INFORMATION below:
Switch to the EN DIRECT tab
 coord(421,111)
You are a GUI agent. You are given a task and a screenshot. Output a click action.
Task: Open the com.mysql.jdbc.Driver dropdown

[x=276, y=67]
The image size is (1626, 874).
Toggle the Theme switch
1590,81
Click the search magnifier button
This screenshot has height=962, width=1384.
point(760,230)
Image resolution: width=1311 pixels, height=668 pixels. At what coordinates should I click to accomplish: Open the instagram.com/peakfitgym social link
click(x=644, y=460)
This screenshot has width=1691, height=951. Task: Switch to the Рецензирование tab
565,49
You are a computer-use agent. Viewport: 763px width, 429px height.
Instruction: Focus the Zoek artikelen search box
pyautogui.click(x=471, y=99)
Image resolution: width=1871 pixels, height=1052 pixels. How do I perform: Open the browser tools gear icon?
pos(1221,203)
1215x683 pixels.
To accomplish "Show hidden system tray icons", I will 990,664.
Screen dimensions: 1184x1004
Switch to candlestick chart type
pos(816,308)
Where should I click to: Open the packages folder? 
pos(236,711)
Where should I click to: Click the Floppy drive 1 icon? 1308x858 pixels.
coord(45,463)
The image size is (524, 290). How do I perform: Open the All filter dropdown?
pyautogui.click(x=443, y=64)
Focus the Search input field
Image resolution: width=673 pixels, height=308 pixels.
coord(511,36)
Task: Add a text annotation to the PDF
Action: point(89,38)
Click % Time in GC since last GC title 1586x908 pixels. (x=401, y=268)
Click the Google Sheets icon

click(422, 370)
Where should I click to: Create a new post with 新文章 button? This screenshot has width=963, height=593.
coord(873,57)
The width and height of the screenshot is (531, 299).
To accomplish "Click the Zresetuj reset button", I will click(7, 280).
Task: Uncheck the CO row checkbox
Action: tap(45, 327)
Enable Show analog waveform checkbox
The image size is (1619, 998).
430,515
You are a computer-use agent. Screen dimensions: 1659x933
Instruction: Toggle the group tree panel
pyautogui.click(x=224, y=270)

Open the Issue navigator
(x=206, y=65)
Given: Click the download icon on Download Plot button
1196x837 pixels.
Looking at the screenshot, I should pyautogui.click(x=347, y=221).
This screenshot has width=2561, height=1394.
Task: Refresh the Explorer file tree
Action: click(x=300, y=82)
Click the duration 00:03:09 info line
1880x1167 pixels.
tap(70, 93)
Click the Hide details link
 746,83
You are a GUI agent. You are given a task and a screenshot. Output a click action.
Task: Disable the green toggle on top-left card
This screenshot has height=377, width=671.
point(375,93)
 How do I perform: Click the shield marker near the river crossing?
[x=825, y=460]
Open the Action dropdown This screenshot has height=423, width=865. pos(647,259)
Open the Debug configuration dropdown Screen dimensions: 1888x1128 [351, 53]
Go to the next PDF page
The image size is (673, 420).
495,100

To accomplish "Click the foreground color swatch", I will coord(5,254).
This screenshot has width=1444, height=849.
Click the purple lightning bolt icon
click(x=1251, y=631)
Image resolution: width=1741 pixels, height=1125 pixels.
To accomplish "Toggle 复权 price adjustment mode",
End of INFORMATION.
WORK ORDER: Report, from the entries above, each line where "agent" is found.

FINISHED EXERCISE:
You are a GUI agent. You are given a task and a screenshot. Output a click action.
You are a computer-use agent. Viewport: 763px width, 429px height.
You are a computer-use agent. Screen dimensions: 1659x933
You are a GUI agent. You are given a task and a screenshot. Output a click action.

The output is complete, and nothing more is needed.